---
title: DECISIONS LOG
slug: decisions-log
layer: GOVERNANCE
layer_order: 2
order: 82
description: RFC-style record of canonical protocol decisions — what was decided, why, and what it constrains.
---

> **FLUX DOCUMENTATION SYSTEM**
> Layer 9 — GOVERNANCE | decisions-log
> flux.dantesisofo.com/wiki/decisions-log/

# DECISIONS LOG

Canonical record of protocol decisions. Each entry is an RFC-style record: problem, decision, rationale, consequences, implementation.

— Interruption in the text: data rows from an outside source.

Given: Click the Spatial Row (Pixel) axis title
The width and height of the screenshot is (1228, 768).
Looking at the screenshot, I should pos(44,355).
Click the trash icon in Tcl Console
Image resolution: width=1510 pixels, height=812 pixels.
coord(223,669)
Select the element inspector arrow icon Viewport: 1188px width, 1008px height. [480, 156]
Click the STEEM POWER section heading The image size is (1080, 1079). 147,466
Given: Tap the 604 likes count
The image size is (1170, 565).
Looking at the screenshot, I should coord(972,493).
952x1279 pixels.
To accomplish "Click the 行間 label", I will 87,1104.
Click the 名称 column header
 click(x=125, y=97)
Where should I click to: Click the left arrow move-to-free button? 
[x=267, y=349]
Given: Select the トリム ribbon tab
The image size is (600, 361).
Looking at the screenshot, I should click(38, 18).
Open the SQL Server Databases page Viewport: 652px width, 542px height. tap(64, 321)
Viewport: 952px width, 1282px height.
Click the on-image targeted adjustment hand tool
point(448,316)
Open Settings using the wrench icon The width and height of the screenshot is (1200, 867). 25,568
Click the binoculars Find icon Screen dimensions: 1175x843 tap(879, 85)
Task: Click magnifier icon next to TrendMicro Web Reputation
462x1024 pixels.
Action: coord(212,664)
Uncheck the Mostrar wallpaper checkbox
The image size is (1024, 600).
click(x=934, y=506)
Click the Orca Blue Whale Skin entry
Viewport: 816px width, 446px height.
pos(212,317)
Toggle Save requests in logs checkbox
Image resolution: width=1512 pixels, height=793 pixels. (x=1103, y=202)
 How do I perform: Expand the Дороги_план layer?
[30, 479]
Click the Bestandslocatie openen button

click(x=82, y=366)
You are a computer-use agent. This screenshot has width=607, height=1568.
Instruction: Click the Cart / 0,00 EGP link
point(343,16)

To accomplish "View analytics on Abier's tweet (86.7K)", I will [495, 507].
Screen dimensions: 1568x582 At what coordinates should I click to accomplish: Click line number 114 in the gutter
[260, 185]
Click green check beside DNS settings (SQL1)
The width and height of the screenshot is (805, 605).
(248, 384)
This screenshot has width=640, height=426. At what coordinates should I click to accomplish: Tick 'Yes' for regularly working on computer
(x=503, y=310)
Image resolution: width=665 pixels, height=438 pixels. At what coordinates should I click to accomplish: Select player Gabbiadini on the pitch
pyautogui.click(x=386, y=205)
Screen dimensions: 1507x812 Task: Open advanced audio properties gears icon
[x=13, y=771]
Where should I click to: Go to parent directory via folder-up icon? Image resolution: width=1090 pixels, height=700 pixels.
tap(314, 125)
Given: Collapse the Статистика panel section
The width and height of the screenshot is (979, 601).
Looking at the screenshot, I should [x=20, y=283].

LOCKED decisions cannot be changed without a new DECISION entry that explicitly supersedes and DEPRECATES the prior one. LOCKED is not advisory. It is binding.

---

## DECISION-001: FRAMES_PER_ISSUE = 36
Date: 2026-05-13
Status: LOCKED
Category: Protocol

### Problem
The FLUX protocol required a fixed frame count per issue. Without a locked count, issues would vary in length, contact sheet grids would vary in geometry, manifest layouts would vary in structure, and PDF page counts would be unpredictable. Consistency is a protocol requirement, not a preference.

### Decision
`FRAMES_PER_ISSUE = 36`. This value is fixed. It does not change at runtime. It is not configurable per-photographer or per-issue.

### Rationale
36 frames is the capacity of one roll of 35mm film. This is not coincidence. The FLUX protocol derives from film photography's material constraints. 36 frames per roll = 36 frames per issue. The constraint is historical, physical, and meaningful.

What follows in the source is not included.